As a result , PULSE produces white faces much more frequently than faces of people of color, which the authors admit. They also repeated Malimonov’s point that PULSE is not meant to be used to identify individuals whose faces have been blurred, or to recover an image from a low-resolution file.

“It makes high-resolution faces of imaginary people, rather than recovering the original,” they said.

“I wasn’t surprised at all. This is a known problem across machine learning,” Ness told Motherboard. He said what made this particular case stand out was the subject of the photo that first began spreading on Twitter.

“Barack Obama is clearly an iconic person, so that when you looked at the blurred image, when you looked at the down-sampled image, it was clear to you who it was,” Ness said. “And so when it then turned it into something else it just became a much more poignant example of the problem.”
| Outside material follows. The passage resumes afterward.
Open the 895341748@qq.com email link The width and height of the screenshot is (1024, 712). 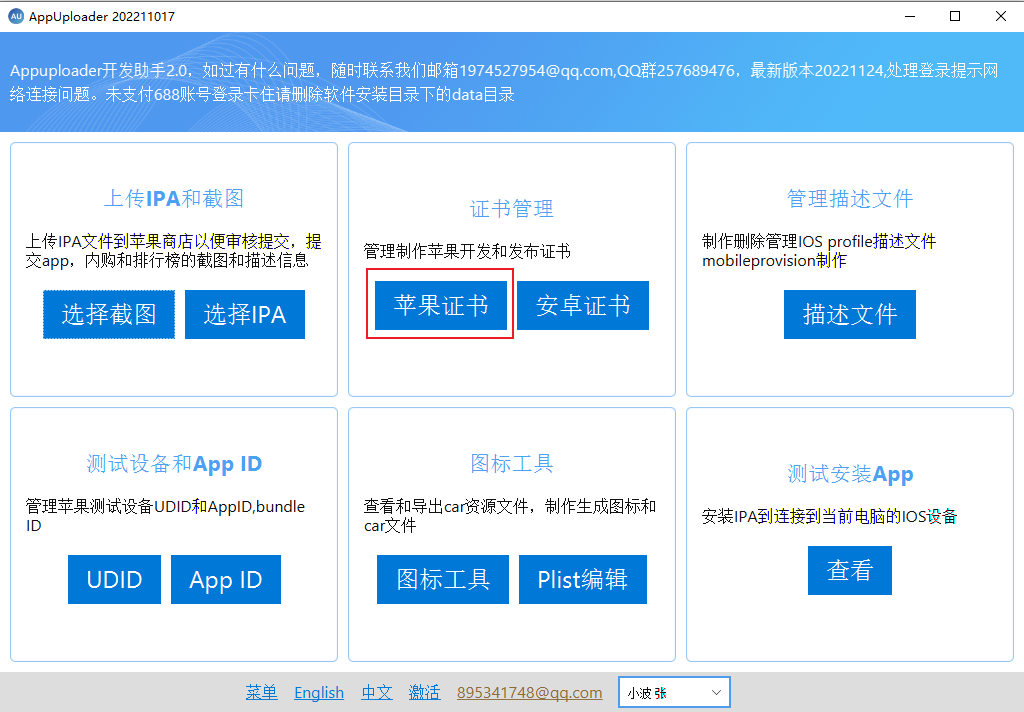[x=529, y=692]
Alexia Jolicoeur-Martineau, a PhD student in artificial intelligence, said more diversity among researchers is what is needed to tackle any issues of bias within machine learning.

“Dataset is generally biased which leads to bias in the models trained. The methodology can also lead to bias,” Jolicoeur-Martineau said in an email. “However, bias inherently comes from the researcher themselves which is why we need more diversity. If an all-white set of male researchers work on project, it's likely that they will not think about the bias of their dataset or methodology.”